“To a Skylark” by Percy Bysshe Shelley is an ode to the “blithe” nature of a singing skylark and how human beings are unable to ever attain that same bliss. In the poem, Shelley addresses a skylark that flies up at a magnificent height and sings so melodiously that the world is entranced and charmed by its sweetness .The skylark is Shelley’s most exceptional natural metaphor for true poetic emotion, the “harmonious madness” of classic influence. It signifies high poetic imagination, virtue, and messenger of peace and progress. The skylark’s song concerns a position of purified existence; its song is driven by the pleasure of that uncomplicated simplicity of life, and is unmixed with any sign of despair or of the bittersweet, as human happiness very usually is.
The skylark’s unrestrained melody pours down upon the world, transcending every other grace making the speaker assume that the bird is not mortal at all, but a “Spirit.” It stands for idealism free from crime, exploitation, and slavery. In the poem, it’s rarely noticed but its deep mellow song helps to evoke the people of the mystical visions of Nature. The bird signifies the sheer, unrestrained happiness that Shelley is frantically seeking. This desperation comes through in the next stanzas. He sees the bird as a “high-born maiden” that serenades her lover below her and spring, or “vernal showers” that rain on the flowers below. The skylark is like “rainbow clouds” and the type of all “Joyous” things.
Structurally and linguistically, this poem is almost unique among Shelley’s works; its strange form of a stanza, with four compact lines and one very long line, and its lilting, songlike diction (“profuse strains of unpremeditated art”) work to create the effect of spontaneous poetic expression flowing musically and naturally from the poet’s mind. The skylark is happy because it apprehends what makes it happy. It has a chosen advantage over human beings, who know
both what gives them happiness and what causes them unhappiness. They worry about the end because they are unaware of things that lie beyond mortality, among other reasons. The skylark knows what lies beyond death, and feels no concern about it.
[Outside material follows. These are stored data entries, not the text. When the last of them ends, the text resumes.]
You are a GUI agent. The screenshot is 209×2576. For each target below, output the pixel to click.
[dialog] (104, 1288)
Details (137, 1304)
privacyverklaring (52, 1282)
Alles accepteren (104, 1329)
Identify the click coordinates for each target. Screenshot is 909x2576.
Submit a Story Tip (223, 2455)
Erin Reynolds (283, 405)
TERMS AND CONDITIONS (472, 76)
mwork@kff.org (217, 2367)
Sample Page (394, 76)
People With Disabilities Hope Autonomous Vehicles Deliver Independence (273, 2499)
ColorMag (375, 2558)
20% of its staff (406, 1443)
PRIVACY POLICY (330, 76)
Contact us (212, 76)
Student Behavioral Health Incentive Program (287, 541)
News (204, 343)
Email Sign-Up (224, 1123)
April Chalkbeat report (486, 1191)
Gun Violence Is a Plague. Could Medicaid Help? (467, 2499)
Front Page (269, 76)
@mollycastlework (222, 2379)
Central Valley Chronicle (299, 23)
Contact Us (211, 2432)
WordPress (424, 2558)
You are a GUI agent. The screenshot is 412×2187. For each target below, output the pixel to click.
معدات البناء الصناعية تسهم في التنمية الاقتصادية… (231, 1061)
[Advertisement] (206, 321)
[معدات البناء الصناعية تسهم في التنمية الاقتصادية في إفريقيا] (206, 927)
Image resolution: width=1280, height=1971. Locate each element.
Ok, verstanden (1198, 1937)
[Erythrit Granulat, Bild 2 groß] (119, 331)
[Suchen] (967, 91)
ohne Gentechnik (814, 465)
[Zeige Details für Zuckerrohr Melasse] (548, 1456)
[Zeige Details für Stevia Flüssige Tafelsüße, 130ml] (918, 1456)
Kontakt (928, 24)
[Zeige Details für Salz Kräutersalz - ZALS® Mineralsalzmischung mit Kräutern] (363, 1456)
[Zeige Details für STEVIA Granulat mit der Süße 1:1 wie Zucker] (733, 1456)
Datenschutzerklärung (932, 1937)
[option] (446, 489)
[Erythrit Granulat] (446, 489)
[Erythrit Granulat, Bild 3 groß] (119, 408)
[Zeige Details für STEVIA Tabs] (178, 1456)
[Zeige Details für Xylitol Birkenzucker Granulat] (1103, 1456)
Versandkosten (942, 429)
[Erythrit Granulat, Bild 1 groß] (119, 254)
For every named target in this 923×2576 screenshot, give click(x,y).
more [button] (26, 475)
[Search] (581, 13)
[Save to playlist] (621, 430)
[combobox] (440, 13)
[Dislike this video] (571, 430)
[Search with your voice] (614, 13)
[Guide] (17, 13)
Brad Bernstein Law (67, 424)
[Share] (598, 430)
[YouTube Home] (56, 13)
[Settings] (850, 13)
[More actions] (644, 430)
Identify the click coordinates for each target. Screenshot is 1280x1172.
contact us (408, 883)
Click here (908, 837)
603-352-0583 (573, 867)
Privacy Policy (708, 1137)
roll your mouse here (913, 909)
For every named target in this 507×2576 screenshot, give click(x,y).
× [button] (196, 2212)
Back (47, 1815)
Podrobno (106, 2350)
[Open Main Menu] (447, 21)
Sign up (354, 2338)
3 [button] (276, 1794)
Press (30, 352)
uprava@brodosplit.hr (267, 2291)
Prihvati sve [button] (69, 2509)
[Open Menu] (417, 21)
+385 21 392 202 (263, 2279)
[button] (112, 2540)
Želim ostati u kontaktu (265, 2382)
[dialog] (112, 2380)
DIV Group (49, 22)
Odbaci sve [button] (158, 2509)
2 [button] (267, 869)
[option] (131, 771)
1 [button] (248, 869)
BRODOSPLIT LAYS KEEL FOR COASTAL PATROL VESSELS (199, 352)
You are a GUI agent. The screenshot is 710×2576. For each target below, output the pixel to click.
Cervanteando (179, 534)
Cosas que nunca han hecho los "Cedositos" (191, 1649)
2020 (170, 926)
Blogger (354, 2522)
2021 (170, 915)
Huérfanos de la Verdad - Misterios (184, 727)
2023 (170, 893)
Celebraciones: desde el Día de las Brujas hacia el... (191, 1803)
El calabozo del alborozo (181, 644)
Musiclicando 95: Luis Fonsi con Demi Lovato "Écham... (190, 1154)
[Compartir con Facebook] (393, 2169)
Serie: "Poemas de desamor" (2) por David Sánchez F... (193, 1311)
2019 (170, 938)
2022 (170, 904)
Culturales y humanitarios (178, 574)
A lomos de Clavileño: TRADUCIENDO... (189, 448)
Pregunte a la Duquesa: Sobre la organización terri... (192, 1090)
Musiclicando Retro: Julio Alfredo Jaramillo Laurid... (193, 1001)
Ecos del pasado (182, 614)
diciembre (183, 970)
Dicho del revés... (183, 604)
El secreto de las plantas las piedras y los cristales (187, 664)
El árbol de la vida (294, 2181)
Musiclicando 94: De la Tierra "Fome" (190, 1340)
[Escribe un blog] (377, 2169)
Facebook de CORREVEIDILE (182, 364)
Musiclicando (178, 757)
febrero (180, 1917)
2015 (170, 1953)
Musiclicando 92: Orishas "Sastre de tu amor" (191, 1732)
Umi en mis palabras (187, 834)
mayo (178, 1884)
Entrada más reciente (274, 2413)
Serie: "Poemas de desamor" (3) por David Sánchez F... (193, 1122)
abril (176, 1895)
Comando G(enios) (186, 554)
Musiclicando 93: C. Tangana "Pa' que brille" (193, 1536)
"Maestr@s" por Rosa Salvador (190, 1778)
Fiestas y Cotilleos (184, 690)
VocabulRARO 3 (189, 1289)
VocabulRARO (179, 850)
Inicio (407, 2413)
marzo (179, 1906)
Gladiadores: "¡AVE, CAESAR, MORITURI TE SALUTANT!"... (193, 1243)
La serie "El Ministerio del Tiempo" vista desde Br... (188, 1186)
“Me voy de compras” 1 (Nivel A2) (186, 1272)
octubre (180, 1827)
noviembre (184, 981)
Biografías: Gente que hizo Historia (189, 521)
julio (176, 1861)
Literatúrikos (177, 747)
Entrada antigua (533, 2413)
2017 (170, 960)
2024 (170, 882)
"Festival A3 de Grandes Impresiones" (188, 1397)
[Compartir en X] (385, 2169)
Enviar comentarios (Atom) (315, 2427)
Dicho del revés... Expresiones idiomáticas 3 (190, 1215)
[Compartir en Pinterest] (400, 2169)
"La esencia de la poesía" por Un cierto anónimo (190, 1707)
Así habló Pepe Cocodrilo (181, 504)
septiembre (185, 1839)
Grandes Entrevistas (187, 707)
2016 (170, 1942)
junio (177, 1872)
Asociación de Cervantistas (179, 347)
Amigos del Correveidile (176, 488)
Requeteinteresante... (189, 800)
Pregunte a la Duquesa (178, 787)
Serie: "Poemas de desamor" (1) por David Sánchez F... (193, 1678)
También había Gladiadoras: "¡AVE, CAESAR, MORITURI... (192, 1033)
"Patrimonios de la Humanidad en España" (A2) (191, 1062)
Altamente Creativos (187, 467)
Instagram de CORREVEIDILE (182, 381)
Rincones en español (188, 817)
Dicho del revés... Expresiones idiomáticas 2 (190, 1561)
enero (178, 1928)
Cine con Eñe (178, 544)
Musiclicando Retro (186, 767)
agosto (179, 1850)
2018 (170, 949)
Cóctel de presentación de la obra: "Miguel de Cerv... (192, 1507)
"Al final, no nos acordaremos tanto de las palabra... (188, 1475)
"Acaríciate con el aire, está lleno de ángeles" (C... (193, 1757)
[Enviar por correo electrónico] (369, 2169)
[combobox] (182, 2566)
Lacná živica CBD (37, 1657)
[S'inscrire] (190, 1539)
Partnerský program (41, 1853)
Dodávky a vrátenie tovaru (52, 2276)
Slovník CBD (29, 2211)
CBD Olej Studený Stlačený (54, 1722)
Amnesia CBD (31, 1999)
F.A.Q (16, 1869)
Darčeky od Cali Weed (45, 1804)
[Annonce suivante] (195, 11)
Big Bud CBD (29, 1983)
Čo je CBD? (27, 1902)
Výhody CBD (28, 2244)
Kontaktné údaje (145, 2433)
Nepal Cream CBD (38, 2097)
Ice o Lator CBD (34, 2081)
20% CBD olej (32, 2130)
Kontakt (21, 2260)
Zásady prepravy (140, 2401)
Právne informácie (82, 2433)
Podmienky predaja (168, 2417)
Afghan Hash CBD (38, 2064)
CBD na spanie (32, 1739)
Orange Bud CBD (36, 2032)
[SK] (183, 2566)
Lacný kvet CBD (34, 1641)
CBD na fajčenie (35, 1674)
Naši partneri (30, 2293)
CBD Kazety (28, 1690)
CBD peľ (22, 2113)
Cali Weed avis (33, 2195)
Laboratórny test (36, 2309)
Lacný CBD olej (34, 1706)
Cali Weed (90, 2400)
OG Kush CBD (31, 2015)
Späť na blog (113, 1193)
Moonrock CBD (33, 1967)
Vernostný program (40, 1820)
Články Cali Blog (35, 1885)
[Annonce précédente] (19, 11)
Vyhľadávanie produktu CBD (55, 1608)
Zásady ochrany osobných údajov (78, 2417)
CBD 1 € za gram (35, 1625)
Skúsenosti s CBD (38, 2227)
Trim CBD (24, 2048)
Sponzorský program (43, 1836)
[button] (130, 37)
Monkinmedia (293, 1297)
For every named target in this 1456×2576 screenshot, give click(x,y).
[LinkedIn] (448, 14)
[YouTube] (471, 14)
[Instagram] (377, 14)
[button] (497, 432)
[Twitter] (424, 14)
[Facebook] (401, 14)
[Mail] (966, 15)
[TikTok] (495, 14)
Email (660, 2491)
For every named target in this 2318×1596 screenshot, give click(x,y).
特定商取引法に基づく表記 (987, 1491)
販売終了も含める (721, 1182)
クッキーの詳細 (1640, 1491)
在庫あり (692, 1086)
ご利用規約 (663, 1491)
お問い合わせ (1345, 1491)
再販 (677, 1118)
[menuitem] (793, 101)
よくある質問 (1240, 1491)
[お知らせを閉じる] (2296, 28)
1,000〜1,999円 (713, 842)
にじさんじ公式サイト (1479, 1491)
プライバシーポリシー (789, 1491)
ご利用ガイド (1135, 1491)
It is no so shocking that it is exceptionally happy the line “We” pine for things that we do not have, and even our “sweetest songs” are full of the “saddest thought[s].” clearly states it.
The poem ends with the writer soliciting with the bird to “Teach [him] half the gladness / That thy brain must know.” Even that little amount of happiness would give Shelley the capability to produce “harmonious madness” that would force the world to listen to him must as raptly as he is listening to the skylark now. Some critics say that P.B Shelley was not a practical man. He was far away from realism. So his Skylark continuously soared higher and did not come to the earth, like the Skylark of Wordsworth. On the whole, this poem is Shelley’s one of the most excellent works.